BOOTHBAY HARBOR, Maine - November
4, 2008 - Dockworker Marcy Ingall saw a giant wave in the distance last Tuesday
afternoon and stopped in her tracks. It was an hour before low tide in Maine's
Boothbay Harbor, yet without warning, the muddy harbor floor suddenly filled
with rushing, swirling water.
In 15 minutes, the water rose 12 feet, and then receded. And then it happened again. It occurred three times, she said, each time ripping apart docks and splitting wooden pilings.
"It was bizarre," said Ingall, a lifelong resident of the area. "Everybody was like, 'Oh my God, is this the end?' " It was not the apocalypse, but it was a rare phenomenon, one that has baffled researchers. The National Weather Service said ocean levels rapidly rose in Boothbay, Southport, and Bristol in a matter of minutes around 3 p.m. on Oct. 28 to the surprise of ocean watchers. Exactly what caused the rogue waves remains unknown.
"The cause of it is a mystery," said National Weather Service meteorologist John Jensenius, who first reported the waves from a field office in Gray, Maine. "But it's not mysterious that it happened."
Specialists have posed a variety of possible explanations, saying the waves could have been caused by a powerful storm squall or the slumping of mountains of sediment from a steep canyon in the ocean - a sort of mini tsunami. The last time such rogue waves appeared in Maine was at Bass Harbor in 1926.
Jensenius said the occurrence is so unusual, that specialists don't have a name for the phenomenon.
"That's part of our problem," he said.
A similar occurrence in Florida more than 15 years ago continues to baffle researchers. A series of 12- to 15-foot waves hit Daytona Beach on July 3, 1992, injuring more than 20 people and lifting and tossing dozens of cars.
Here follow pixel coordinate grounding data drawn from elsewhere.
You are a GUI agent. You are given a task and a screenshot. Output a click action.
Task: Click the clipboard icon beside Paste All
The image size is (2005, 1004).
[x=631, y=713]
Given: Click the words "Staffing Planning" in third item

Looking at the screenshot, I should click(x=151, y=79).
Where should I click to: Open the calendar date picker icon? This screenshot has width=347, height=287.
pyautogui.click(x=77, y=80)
Jeff List, an oceanographer at the U.S. Geological Survey at Woods Hole said he and other researchers studied the occurrence, but no one has been able to pinpoint the cause. And he said similarly enormous waves appeared once on the Great Lakes.
Could such a wave or waves enter Boston Harbor, or even engulf the Massachusetts coast?
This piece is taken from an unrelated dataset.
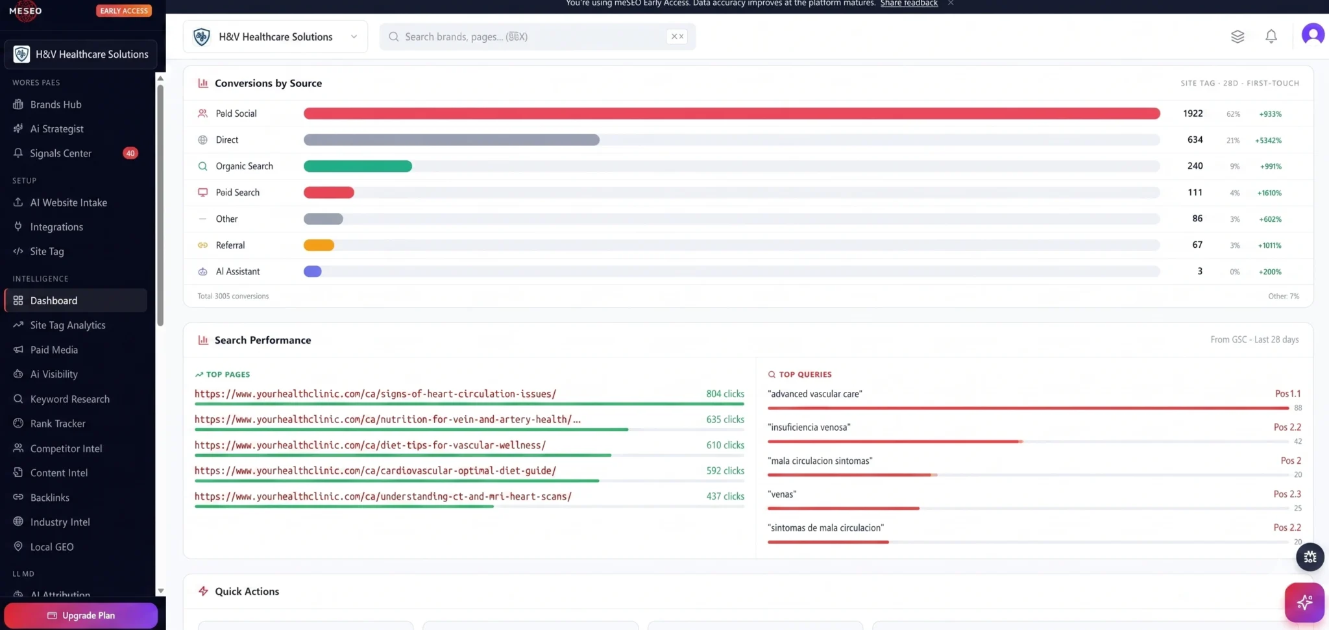The width and height of the screenshot is (1329, 630).
Task: Click the Organic Search magnifier icon
Action: tap(202, 166)
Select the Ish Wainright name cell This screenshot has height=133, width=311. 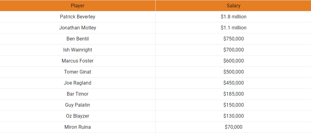point(78,50)
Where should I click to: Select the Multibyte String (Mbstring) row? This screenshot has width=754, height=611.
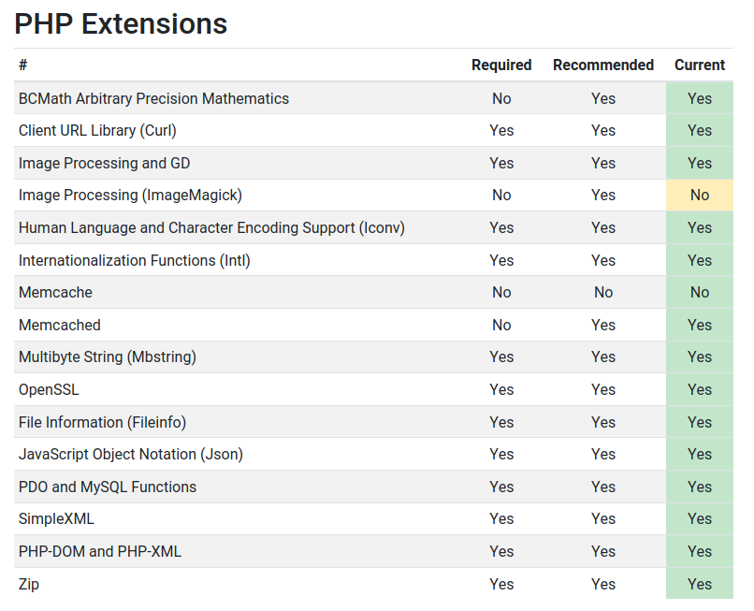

"It seems a little unlikely one could hit Boston," List said. "But then again, these things are always surprises when they occur."
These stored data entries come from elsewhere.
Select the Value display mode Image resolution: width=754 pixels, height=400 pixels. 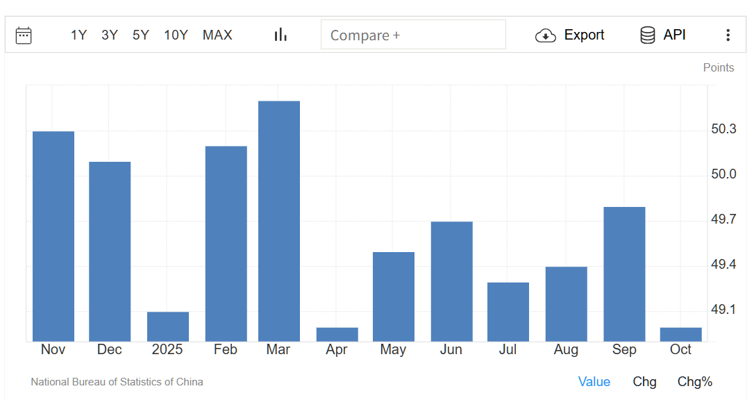point(594,382)
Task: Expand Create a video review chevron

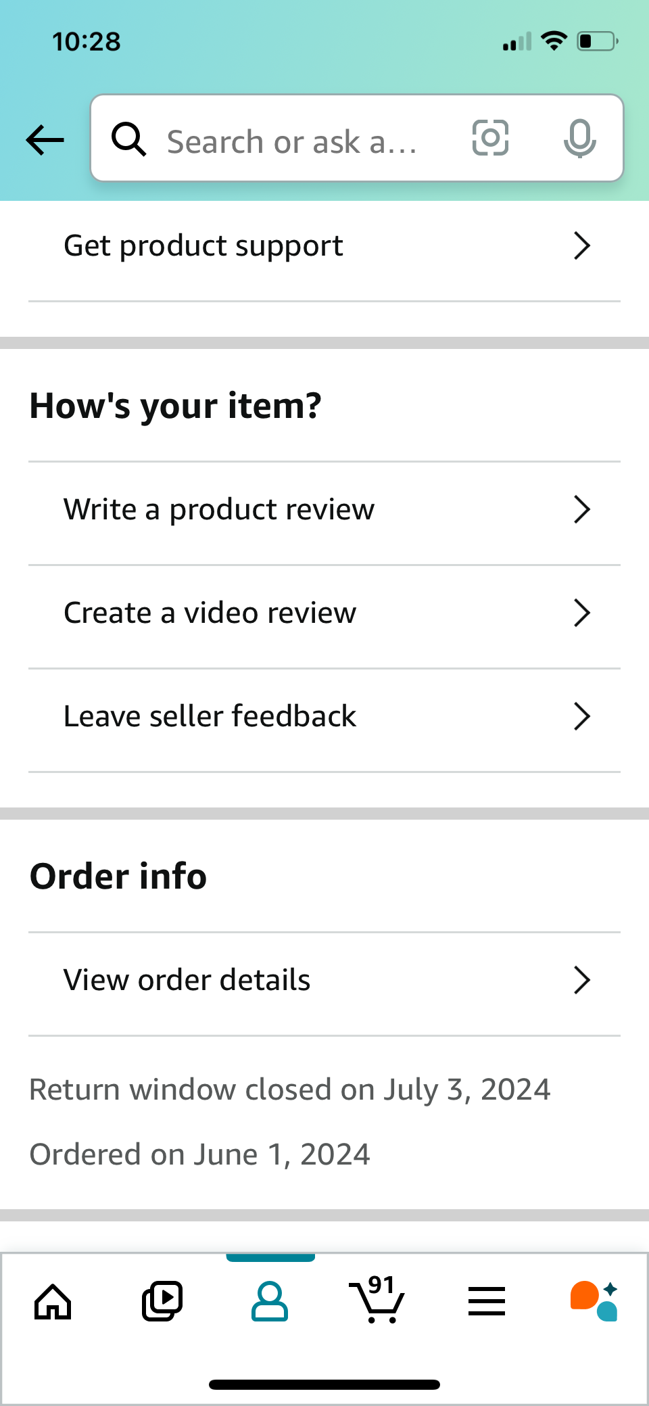Action: pyautogui.click(x=581, y=613)
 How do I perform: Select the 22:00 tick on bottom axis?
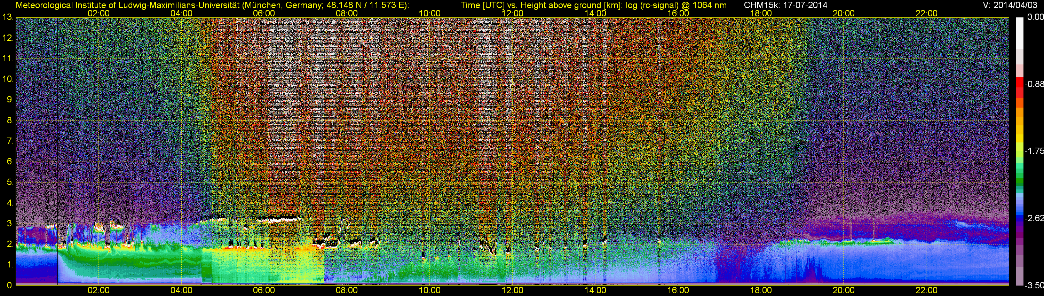click(926, 290)
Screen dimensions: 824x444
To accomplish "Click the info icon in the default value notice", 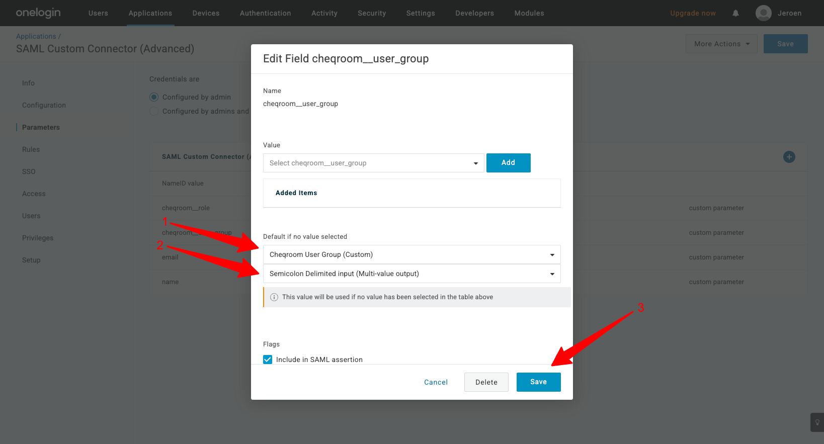I will (x=274, y=297).
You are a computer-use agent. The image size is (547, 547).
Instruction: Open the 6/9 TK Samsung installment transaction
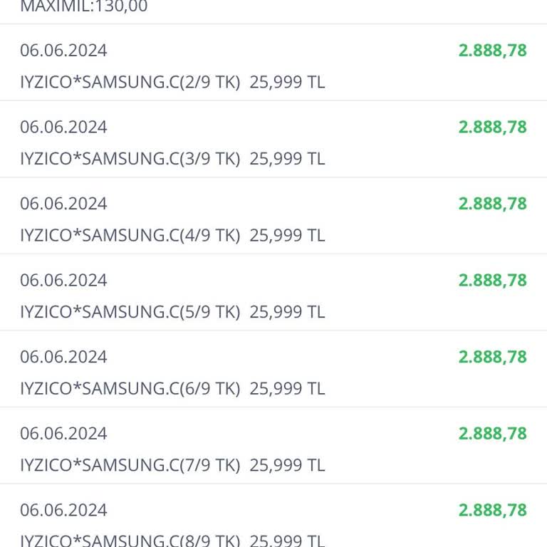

A squall line surge, which occurs when fast-moving storm winds sweep over water that is traveling the same speed, can create such a wave. (The speed of waves is directly related to wind speed and the depth of the ocean at any given point.)
List and other specialists said such an occurrence is exceedingly rare, but when it occurs, "you get this interaction that causes a large bulge of water to rise up."
Jensenius said that might have been a factor last week, when a major storm front brought rain to most of the East Coast, particularly southern New England. But he said that does not solve the mystery, adding that he had not ruled out a massive "land slump" underwater. Such slumps can create waves that may be classified as tsunamis, although nowhere near the size and scale of the tsunami that occurred in the Indian Ocean in 2004. Those fast-moving and deadly waves were caused by a massive earthquake.
Tsunami-like waves may not be as rare on the East Coast as most people think. Jensenius referenced a 2002 article in the International Journal of the Tsunami Society that called the threat of tsunami and tsunami-like waves generated in the Atlantic Ocean "very real despite a general impression to the contrary."
The article said such waves appear "in most cases to be the result of slumping or land sliding associated with earthquakes or with wave action associated with strong storms."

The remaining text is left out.